#### Requirement
Write out exactly, excluding pictures, the lines from the one containing "You are a computer-use agent." through the end of the data, both included.

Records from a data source
BEGIN

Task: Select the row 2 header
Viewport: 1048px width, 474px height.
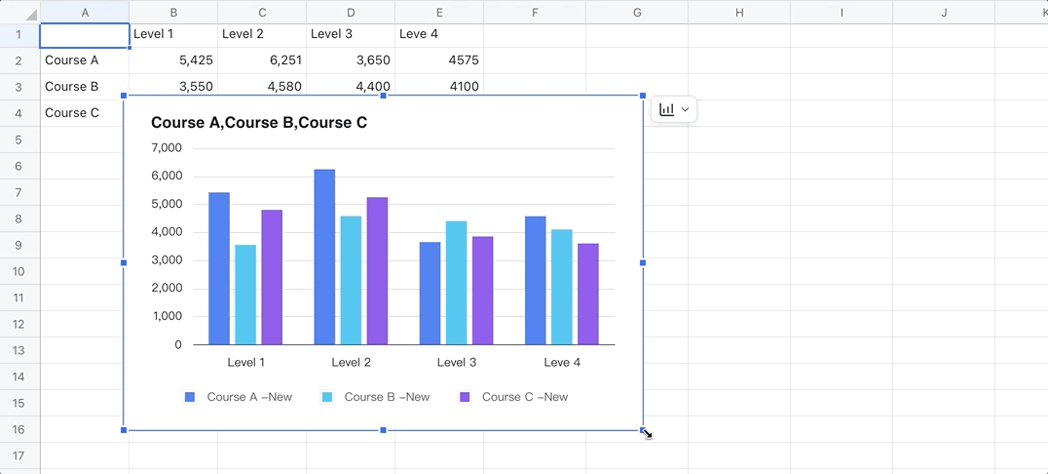Action: point(19,60)
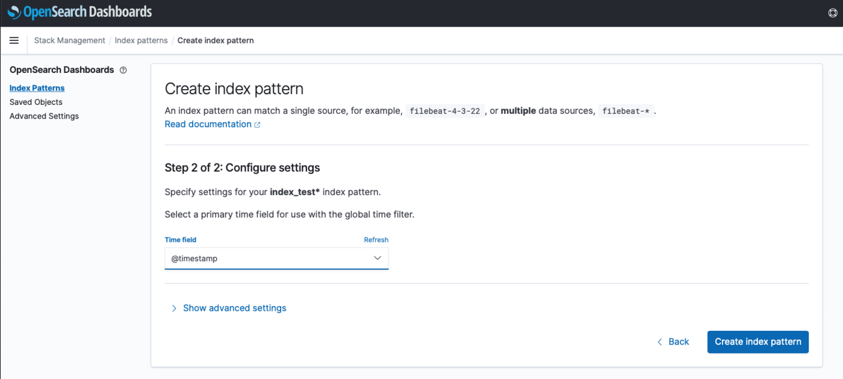
Task: Click chevron icon before Show advanced settings
Action: click(x=174, y=308)
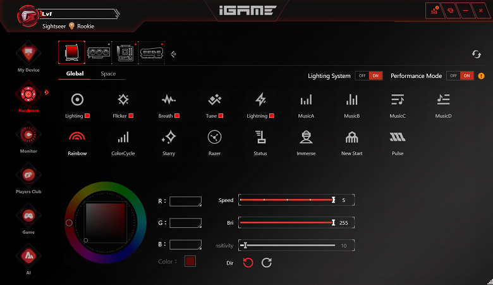
Task: Click the R color value field
Action: pos(185,201)
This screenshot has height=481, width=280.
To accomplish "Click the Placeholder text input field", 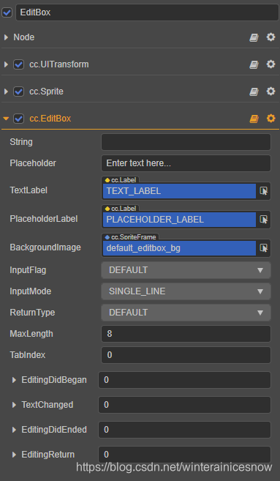I will pyautogui.click(x=186, y=163).
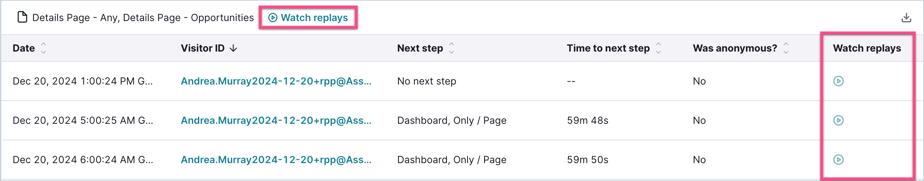Viewport: 924px width, 181px height.
Task: Toggle Visitor ID descending sort arrow
Action: tap(234, 48)
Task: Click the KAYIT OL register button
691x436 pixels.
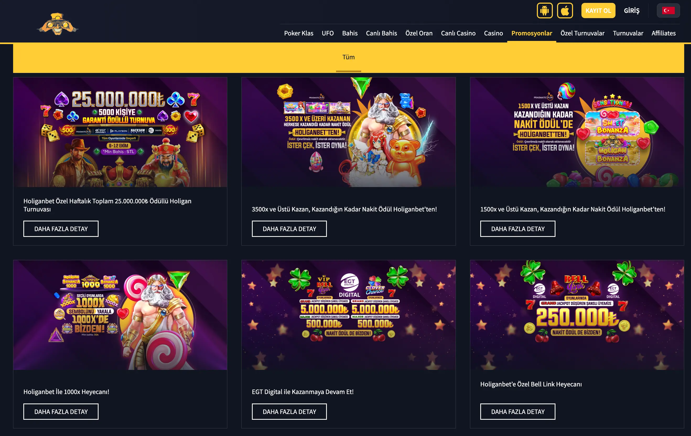Action: point(598,11)
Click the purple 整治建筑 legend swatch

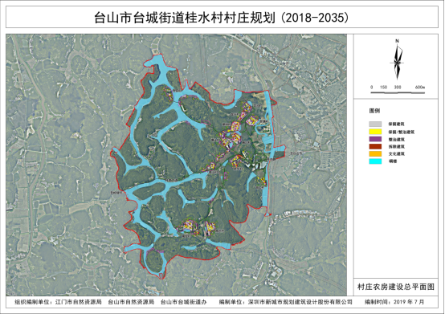(x=375, y=139)
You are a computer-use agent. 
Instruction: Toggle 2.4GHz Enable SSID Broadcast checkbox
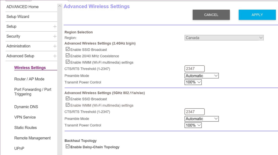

END

#### Result
You are a computer-use agent. 
Instruction: Toggle 2.4GHz Enable SSID Broadcast checkbox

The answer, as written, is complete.